Required work
A faithful, word-for-word copy of the records is required, and it must contain no pictures.

**** Excerpted data ****

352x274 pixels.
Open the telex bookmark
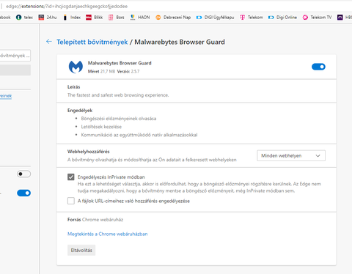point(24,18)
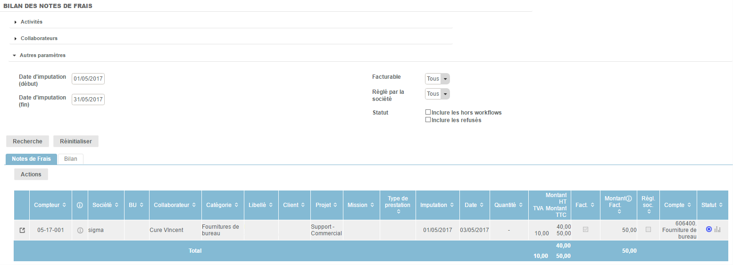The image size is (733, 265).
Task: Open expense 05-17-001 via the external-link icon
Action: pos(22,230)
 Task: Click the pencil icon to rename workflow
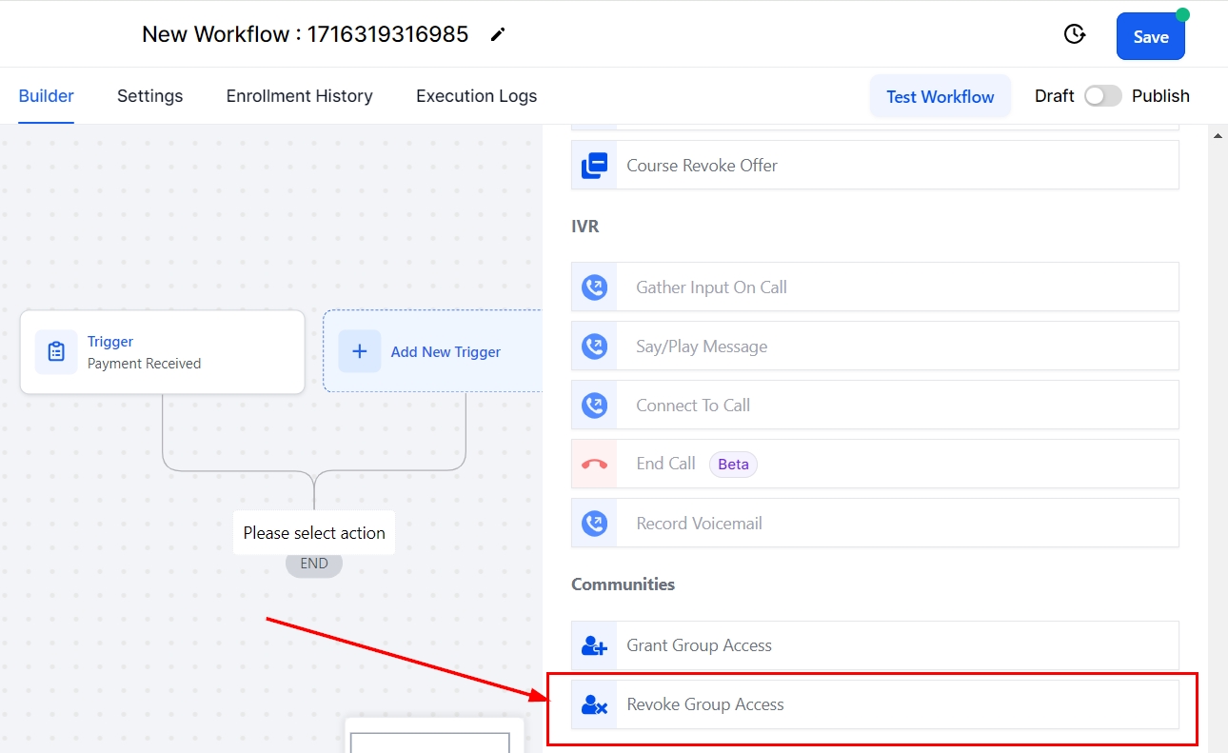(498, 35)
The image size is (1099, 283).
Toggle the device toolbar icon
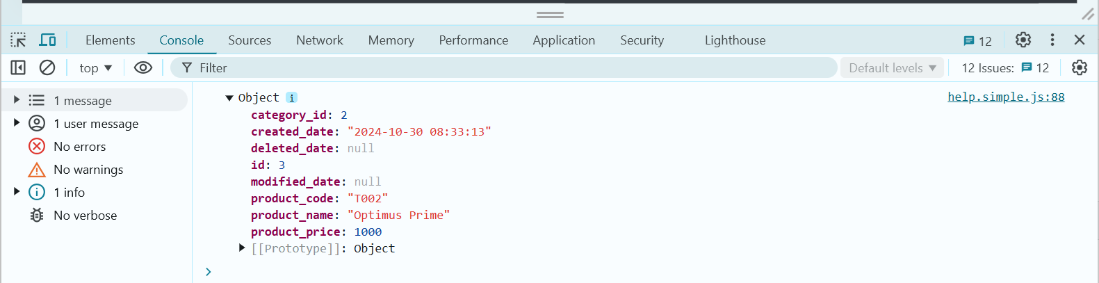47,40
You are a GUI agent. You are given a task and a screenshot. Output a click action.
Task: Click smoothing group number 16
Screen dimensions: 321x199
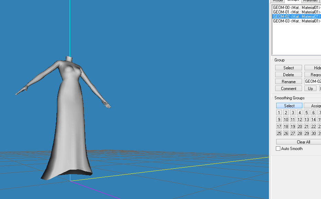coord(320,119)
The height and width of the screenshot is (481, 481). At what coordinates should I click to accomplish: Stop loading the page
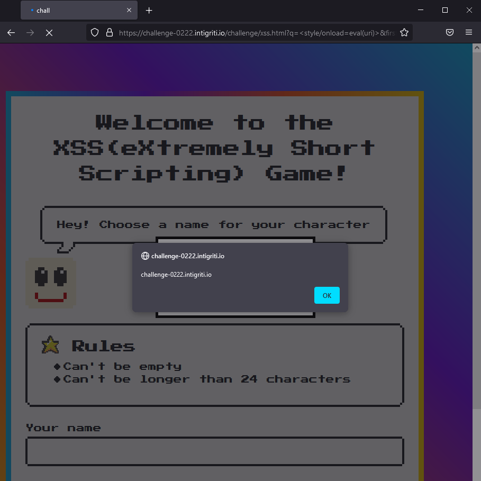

****

Response for this exercise
352x274 pixels.
Open the telex bookmark
point(24,18)
The image size is (733, 265).
Task: Open expense 05-17-001 via the external-link icon
Action: pos(22,230)
 Task: Click the pencil icon to rename workflow
(498, 35)
The image size is (1099, 283).
Toggle the device toolbar icon
47,40
You are a GUI agent. You are given a task and a screenshot. Output a click action.
Task: Click smoothing group number 16
Screen dimensions: 321x199
coord(320,119)
The height and width of the screenshot is (481, 481). At what coordinates should I click to accomplish: Stop loading the page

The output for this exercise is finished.